┌─ Data supplied

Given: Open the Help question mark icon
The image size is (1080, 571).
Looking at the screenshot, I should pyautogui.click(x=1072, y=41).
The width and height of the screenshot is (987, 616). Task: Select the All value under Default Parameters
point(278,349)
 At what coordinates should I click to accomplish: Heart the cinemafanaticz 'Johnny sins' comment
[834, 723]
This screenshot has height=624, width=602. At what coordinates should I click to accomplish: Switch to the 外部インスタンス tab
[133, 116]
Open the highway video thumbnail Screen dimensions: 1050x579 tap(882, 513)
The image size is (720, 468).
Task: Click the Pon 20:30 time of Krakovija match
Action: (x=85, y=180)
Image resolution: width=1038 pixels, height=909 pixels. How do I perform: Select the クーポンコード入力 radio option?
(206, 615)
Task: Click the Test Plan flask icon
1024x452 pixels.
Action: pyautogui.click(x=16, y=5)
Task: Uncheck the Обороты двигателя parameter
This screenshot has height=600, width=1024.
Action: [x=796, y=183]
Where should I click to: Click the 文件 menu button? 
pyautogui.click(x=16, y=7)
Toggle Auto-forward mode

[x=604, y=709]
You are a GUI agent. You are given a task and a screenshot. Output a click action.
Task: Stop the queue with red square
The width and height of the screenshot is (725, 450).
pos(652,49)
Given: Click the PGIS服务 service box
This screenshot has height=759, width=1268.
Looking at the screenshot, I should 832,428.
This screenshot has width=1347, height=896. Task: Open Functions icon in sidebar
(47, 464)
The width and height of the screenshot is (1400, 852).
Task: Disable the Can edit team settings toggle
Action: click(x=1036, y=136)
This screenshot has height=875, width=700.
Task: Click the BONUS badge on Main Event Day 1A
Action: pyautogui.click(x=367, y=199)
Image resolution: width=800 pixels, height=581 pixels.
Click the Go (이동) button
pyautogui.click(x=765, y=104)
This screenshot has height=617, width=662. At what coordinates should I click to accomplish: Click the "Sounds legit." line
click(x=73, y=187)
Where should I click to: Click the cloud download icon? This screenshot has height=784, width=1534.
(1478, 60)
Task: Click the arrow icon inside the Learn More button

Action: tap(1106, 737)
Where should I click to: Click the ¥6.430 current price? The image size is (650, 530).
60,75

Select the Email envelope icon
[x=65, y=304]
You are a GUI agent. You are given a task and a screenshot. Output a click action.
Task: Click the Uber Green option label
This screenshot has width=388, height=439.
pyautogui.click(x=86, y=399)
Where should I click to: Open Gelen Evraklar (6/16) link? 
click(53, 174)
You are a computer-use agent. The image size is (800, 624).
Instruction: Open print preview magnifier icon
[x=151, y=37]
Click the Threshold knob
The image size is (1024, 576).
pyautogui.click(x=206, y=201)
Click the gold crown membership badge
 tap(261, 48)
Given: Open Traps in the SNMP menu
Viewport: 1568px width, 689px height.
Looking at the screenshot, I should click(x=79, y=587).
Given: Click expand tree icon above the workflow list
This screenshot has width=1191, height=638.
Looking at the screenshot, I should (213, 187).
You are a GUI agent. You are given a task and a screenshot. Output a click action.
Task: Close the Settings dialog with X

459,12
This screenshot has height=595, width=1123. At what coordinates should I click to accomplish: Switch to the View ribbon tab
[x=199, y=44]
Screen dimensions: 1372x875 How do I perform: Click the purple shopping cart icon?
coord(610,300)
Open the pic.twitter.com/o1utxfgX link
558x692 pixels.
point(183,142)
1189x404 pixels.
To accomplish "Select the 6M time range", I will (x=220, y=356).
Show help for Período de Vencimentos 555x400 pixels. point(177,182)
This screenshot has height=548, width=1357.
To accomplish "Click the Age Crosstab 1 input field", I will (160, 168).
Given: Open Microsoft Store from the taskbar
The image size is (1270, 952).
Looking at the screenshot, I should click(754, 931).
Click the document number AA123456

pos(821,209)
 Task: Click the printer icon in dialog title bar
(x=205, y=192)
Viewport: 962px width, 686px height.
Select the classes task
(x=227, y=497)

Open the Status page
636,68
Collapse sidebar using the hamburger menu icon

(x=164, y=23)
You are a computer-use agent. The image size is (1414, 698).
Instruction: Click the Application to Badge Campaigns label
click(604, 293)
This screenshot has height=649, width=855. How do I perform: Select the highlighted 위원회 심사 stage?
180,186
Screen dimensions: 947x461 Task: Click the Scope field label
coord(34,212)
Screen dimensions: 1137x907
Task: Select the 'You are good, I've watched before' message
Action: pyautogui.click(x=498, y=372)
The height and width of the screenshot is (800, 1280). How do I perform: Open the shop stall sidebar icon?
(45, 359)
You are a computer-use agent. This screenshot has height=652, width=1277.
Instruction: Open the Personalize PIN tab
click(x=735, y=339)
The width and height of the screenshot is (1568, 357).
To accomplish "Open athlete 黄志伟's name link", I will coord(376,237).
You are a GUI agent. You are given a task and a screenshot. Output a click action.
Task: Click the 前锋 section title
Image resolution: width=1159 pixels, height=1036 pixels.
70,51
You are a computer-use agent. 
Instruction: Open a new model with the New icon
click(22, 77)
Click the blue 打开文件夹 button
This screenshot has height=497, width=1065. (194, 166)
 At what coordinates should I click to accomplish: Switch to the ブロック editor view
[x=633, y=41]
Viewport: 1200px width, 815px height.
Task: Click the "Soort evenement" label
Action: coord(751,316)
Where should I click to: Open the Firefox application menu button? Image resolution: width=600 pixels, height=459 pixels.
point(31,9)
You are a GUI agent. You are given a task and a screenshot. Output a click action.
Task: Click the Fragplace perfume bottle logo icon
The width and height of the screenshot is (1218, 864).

└─

Problem requirements:
Only an exact copy of the data above will do.

Your solution:
Given: Open the Help question mark icon
The image size is (1080, 571).
Looking at the screenshot, I should pyautogui.click(x=1072, y=41).
The width and height of the screenshot is (987, 616). Task: Select the All value under Default Parameters
point(278,349)
 At what coordinates should I click to accomplish: Heart the cinemafanaticz 'Johnny sins' comment
[834, 723]
This screenshot has height=624, width=602. At what coordinates should I click to accomplish: Switch to the 外部インスタンス tab
[133, 116]
Open the highway video thumbnail Screen dimensions: 1050x579 tap(882, 513)
The image size is (720, 468).
Task: Click the Pon 20:30 time of Krakovija match
Action: (x=85, y=180)
Image resolution: width=1038 pixels, height=909 pixels. How do I perform: Select the クーポンコード入力 radio option?
(206, 615)
Task: Click the Test Plan flask icon
1024x452 pixels.
Action: pyautogui.click(x=16, y=5)
Task: Uncheck the Обороты двигателя parameter
This screenshot has height=600, width=1024.
Action: [x=796, y=183]
Where should I click to: Click the 文件 menu button? 
pyautogui.click(x=16, y=7)
Toggle Auto-forward mode

[x=604, y=709]
You are a GUI agent. You are given a task and a screenshot. Output a click action.
Task: Stop the queue with red square
The width and height of the screenshot is (725, 450).
pos(652,49)
Given: Click the PGIS服务 service box
This screenshot has height=759, width=1268.
Looking at the screenshot, I should 832,428.
This screenshot has width=1347, height=896. Task: Open Functions icon in sidebar
(47, 464)
The width and height of the screenshot is (1400, 852).
Task: Disable the Can edit team settings toggle
Action: click(x=1036, y=136)
This screenshot has height=875, width=700.
Task: Click the BONUS badge on Main Event Day 1A
Action: pyautogui.click(x=367, y=199)
Image resolution: width=800 pixels, height=581 pixels.
Click the Go (이동) button
pyautogui.click(x=765, y=104)
This screenshot has height=617, width=662. At what coordinates should I click to accomplish: Click the "Sounds legit." line
click(x=73, y=187)
Where should I click to: Click the cloud download icon? This screenshot has height=784, width=1534.
(1478, 60)
Task: Click the arrow icon inside the Learn More button

Action: tap(1106, 737)
Where should I click to: Click the ¥6.430 current price? The image size is (650, 530).
60,75

Select the Email envelope icon
[x=65, y=304]
You are a GUI agent. You are given a task and a screenshot. Output a click action.
Task: Click the Uber Green option label
This screenshot has width=388, height=439.
pyautogui.click(x=86, y=399)
Where should I click to: Open Gelen Evraklar (6/16) link? 
click(53, 174)
You are a computer-use agent. The image size is (800, 624).
Instruction: Open print preview magnifier icon
[x=151, y=37]
Click the Threshold knob
The image size is (1024, 576).
pyautogui.click(x=206, y=201)
Click the gold crown membership badge
 tap(261, 48)
Given: Open Traps in the SNMP menu
Viewport: 1568px width, 689px height.
Looking at the screenshot, I should click(x=79, y=587).
Given: Click expand tree icon above the workflow list
This screenshot has width=1191, height=638.
Looking at the screenshot, I should (213, 187).
You are a GUI agent. You are given a task and a screenshot. Output a click action.
Task: Close the Settings dialog with X

459,12
This screenshot has height=595, width=1123. At what coordinates should I click to accomplish: Switch to the View ribbon tab
[x=199, y=44]
Screen dimensions: 1372x875 How do I perform: Click the purple shopping cart icon?
coord(610,300)
Open the pic.twitter.com/o1utxfgX link
558x692 pixels.
point(183,142)
1189x404 pixels.
To accomplish "Select the 6M time range", I will (x=220, y=356).
Show help for Período de Vencimentos 555x400 pixels. point(177,182)
This screenshot has height=548, width=1357.
To accomplish "Click the Age Crosstab 1 input field", I will (160, 168).
Given: Open Microsoft Store from the taskbar
The image size is (1270, 952).
Looking at the screenshot, I should click(754, 931).
Click the document number AA123456

pos(821,209)
 Task: Click the printer icon in dialog title bar
(x=205, y=192)
Viewport: 962px width, 686px height.
Select the classes task
(x=227, y=497)

Open the Status page
636,68
Collapse sidebar using the hamburger menu icon

(x=164, y=23)
You are a computer-use agent. The image size is (1414, 698).
Instruction: Click the Application to Badge Campaigns label
click(604, 293)
This screenshot has height=649, width=855. How do I perform: Select the highlighted 위원회 심사 stage?
180,186
Screen dimensions: 947x461 Task: Click the Scope field label
coord(34,212)
Screen dimensions: 1137x907
Task: Select the 'You are good, I've watched before' message
Action: pyautogui.click(x=498, y=372)
The height and width of the screenshot is (800, 1280). How do I perform: Open the shop stall sidebar icon?
(45, 359)
You are a computer-use agent. This screenshot has height=652, width=1277.
Instruction: Open the Personalize PIN tab
click(x=735, y=339)
The width and height of the screenshot is (1568, 357).
To accomplish "Open athlete 黄志伟's name link", I will coord(376,237).
You are a GUI agent. You are given a task and a screenshot. Output a click action.
Task: Click the 前锋 section title
Image resolution: width=1159 pixels, height=1036 pixels.
70,51
You are a computer-use agent. 
Instruction: Open a new model with the New icon
click(22, 77)
Click the blue 打开文件夹 button
This screenshot has height=497, width=1065. (194, 166)
 At what coordinates should I click to accomplish: Switch to the ブロック editor view
[x=633, y=41]
Viewport: 1200px width, 815px height.
Task: Click the "Soort evenement" label
Action: coord(751,316)
Where should I click to: Open the Firefox application menu button? Image resolution: width=600 pixels, height=459 pixels.
point(31,9)
You are a GUI agent. You are given a task and a screenshot. Output a click action.
Task: Click the Fragplace perfume bottle logo icon
The width and height of the screenshot is (1218, 864).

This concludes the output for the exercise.